There are some pleasantly unexpected moments—the drunken piano rambling under "Lariat," the drowsy horn on "J Smoov," the return of the brass on kind of Chicago-ish "Chartjunk." Speaking of Chicago, our most famous musician bar makes an appearance on "Rumble at the Rainbo." Malkmus sings, "Come and join us in the punk rock tomb… No one here has changed, and no one ever will."

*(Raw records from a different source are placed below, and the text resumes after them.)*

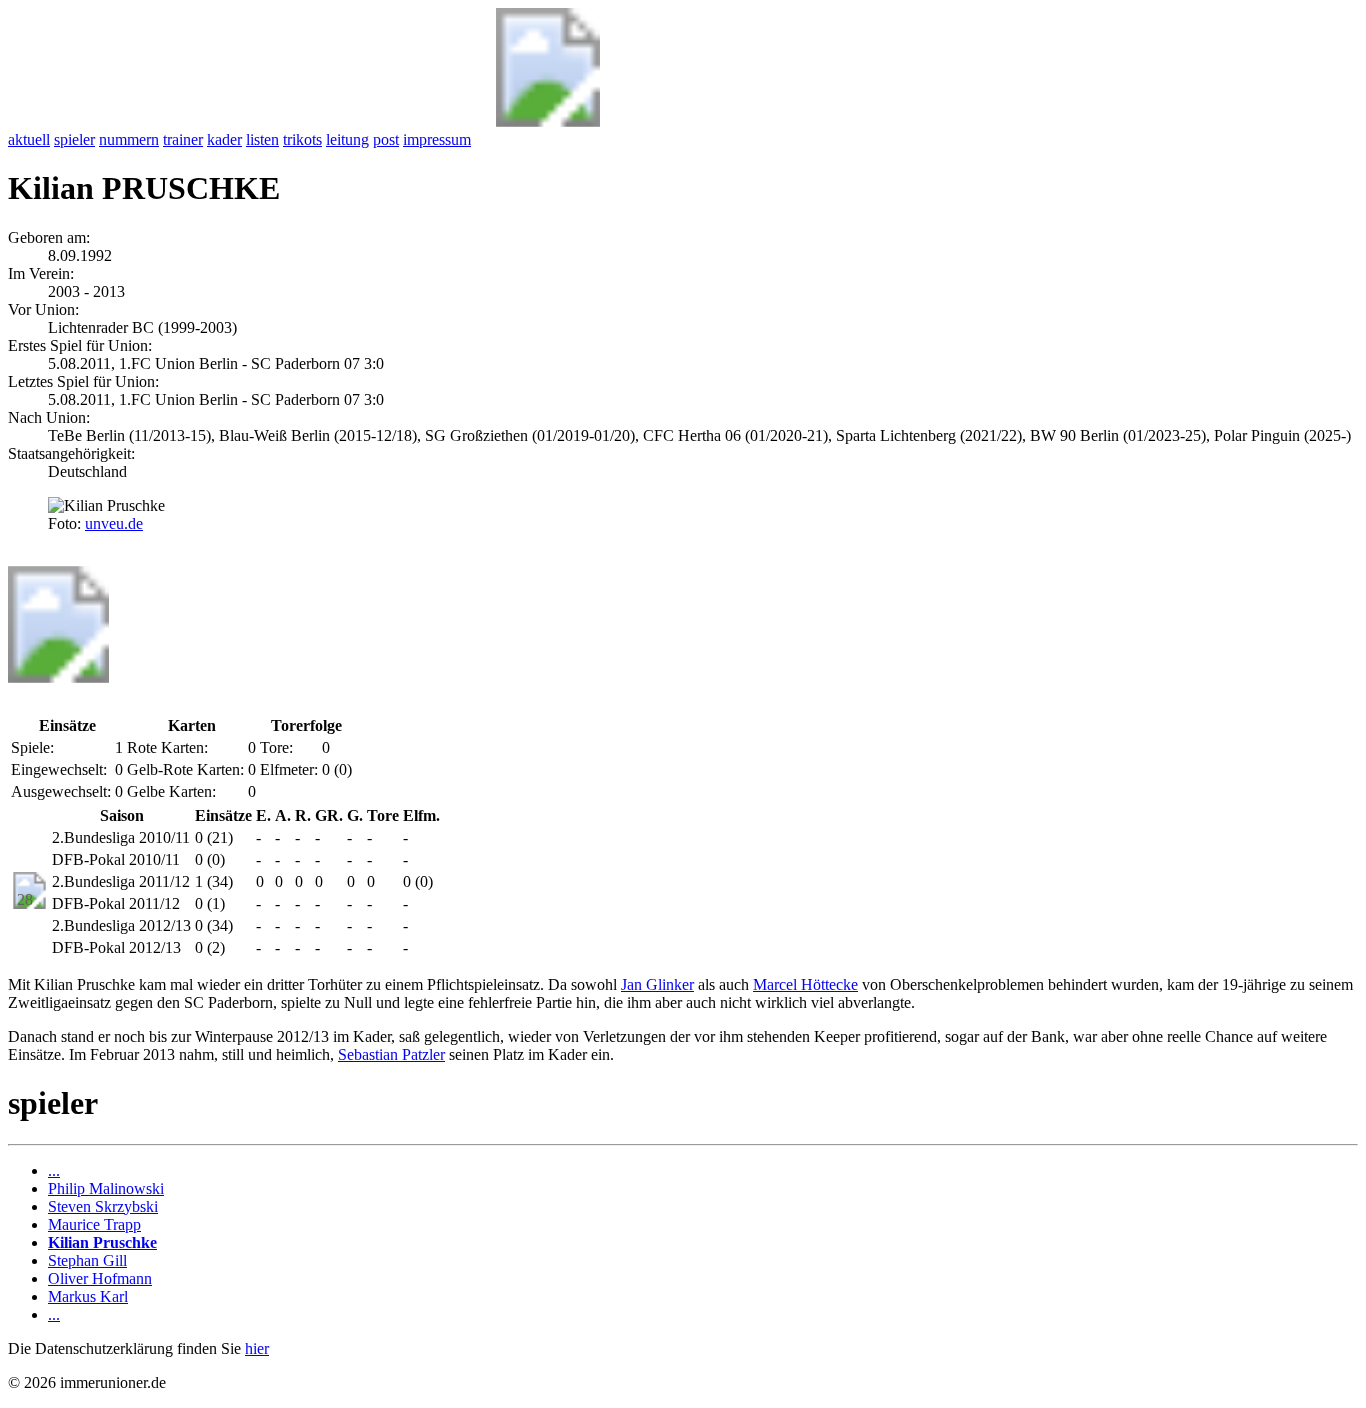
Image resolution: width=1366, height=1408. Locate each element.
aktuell (29, 139)
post (386, 139)
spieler (74, 139)
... (54, 1170)
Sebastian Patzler (391, 1054)
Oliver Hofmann (100, 1278)
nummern (129, 139)
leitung (347, 139)
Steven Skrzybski (103, 1206)
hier (257, 1348)
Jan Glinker (657, 984)
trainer (183, 139)
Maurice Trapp (94, 1224)
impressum (437, 139)
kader (224, 139)
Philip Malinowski (106, 1188)
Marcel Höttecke (805, 984)
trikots (302, 139)
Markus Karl (88, 1296)
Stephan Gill (87, 1260)
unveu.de (114, 523)
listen (262, 139)
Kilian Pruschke (102, 1242)
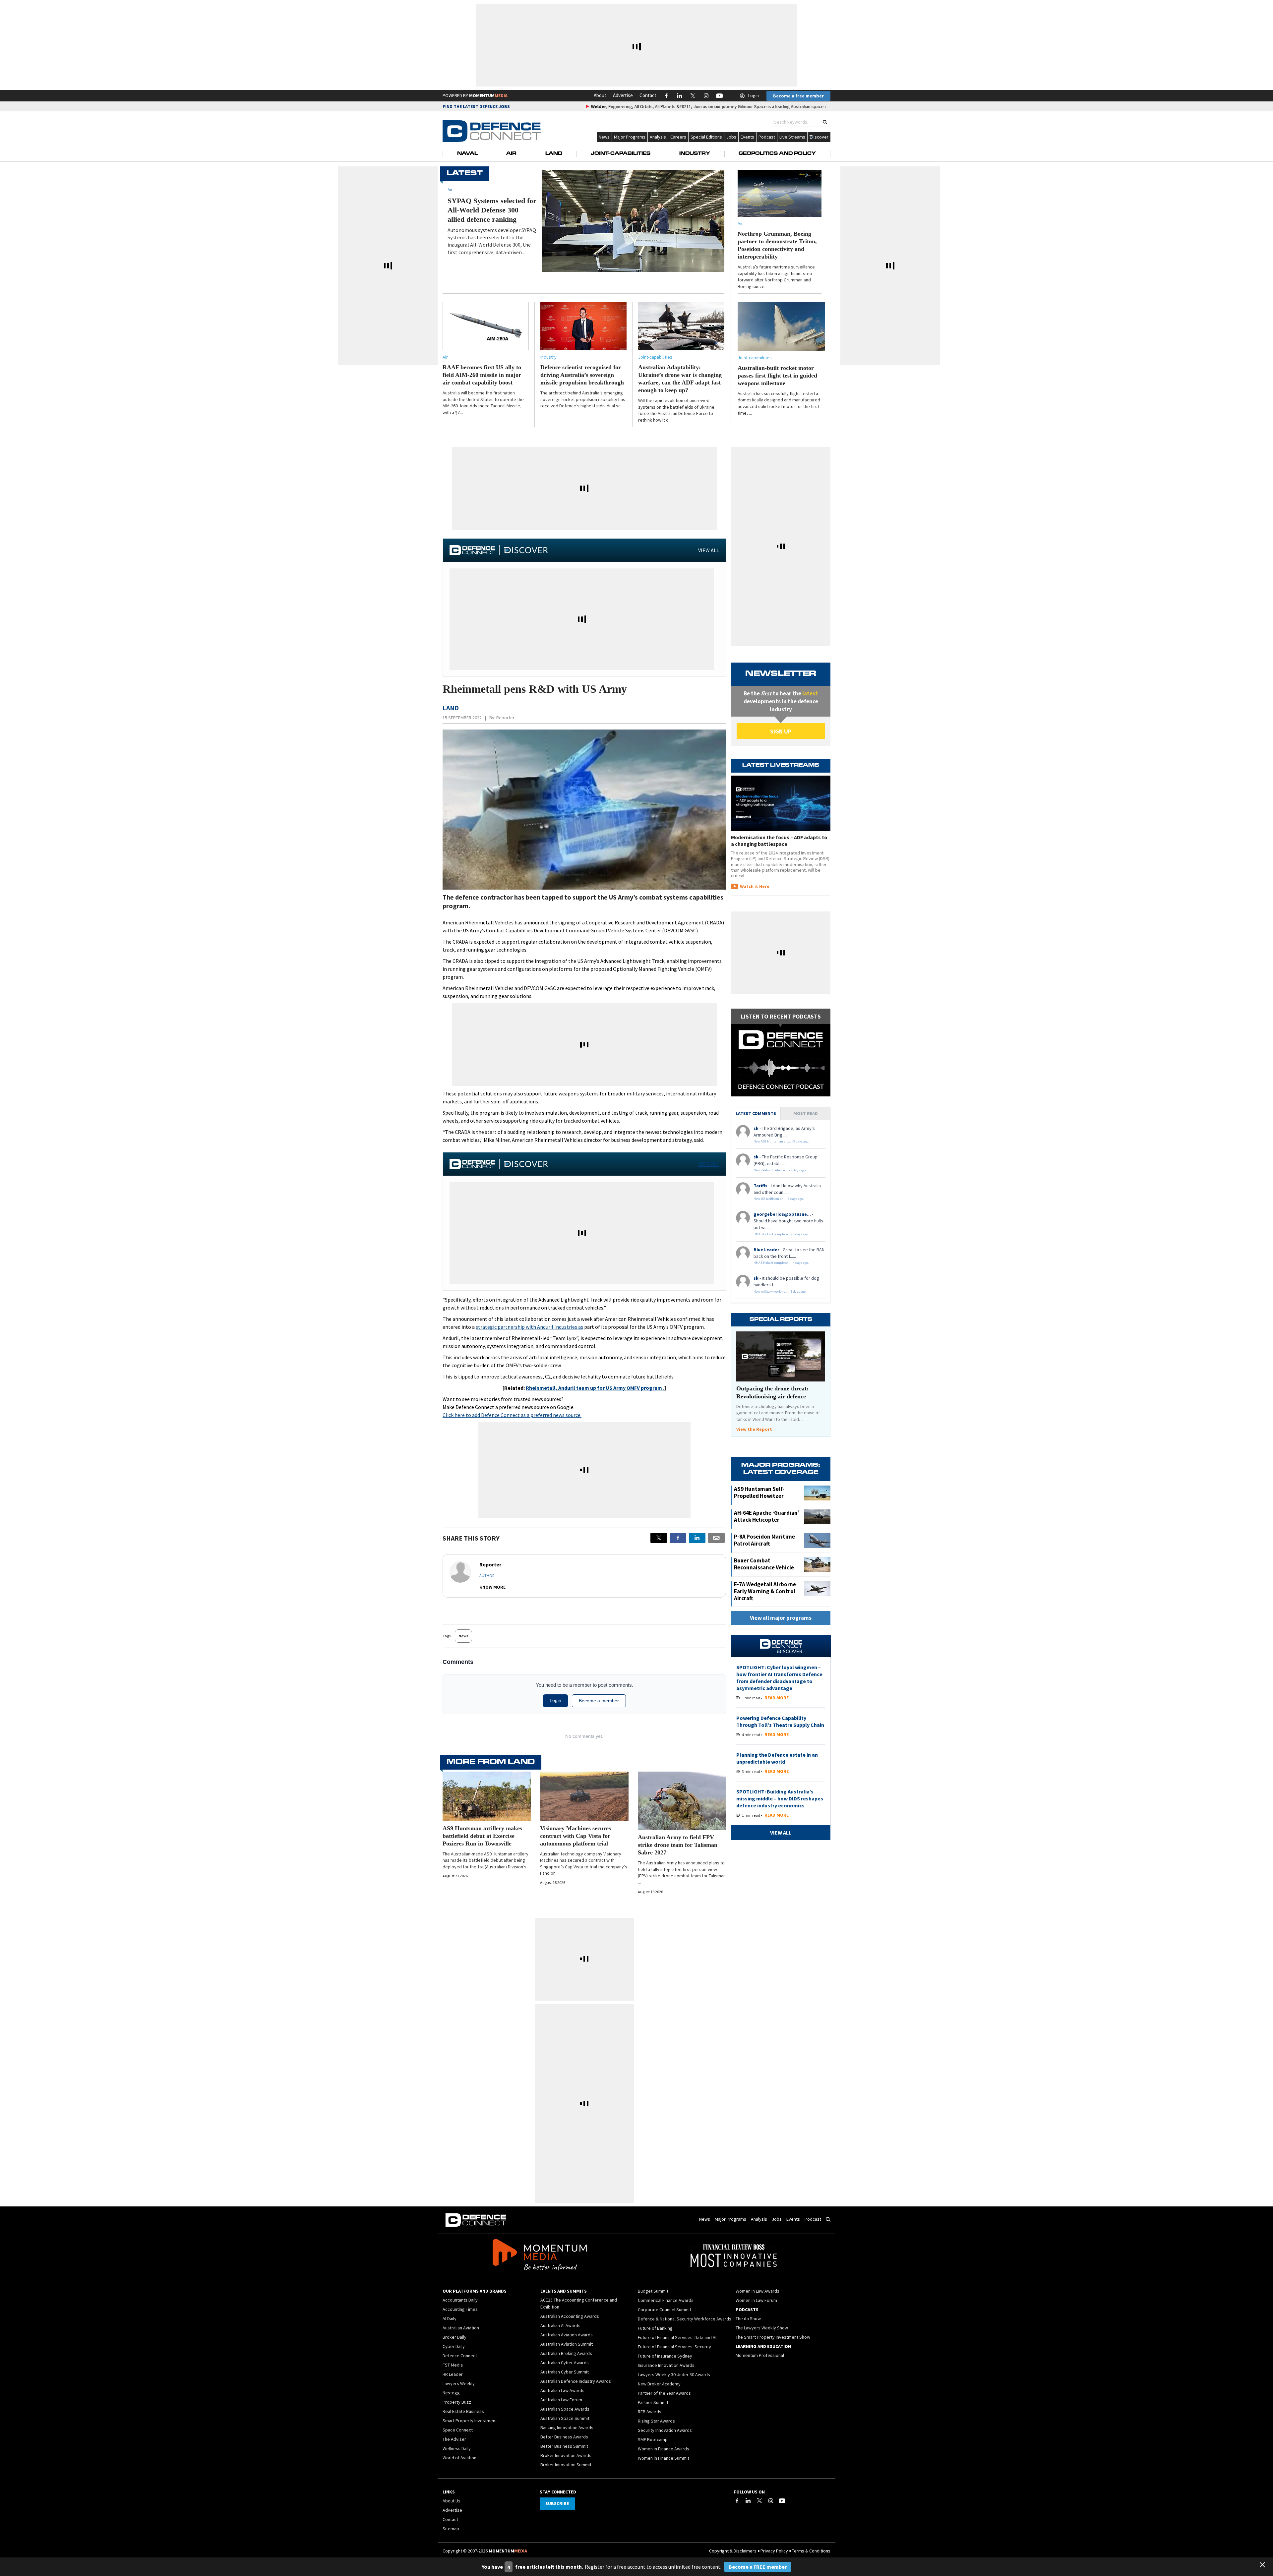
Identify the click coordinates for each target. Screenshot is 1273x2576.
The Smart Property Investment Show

As always, the line between sincerity and satire is harder to discern than the lane dividers on the Indiana Toll Road during a lake-effect blizzard. But I'll take that over the board-game-and-Condoleezza-Rice-name-dropping goobledygook of "Scattegories." My favorite line of the record, the one I can remember without referencing, is "I often jumpcut to my future days." I like that thought. But who is he kidding? Musically, Malkmus is looking straight backward. Come to think of it, that line could just as well be some smart-assed reference to a Can album.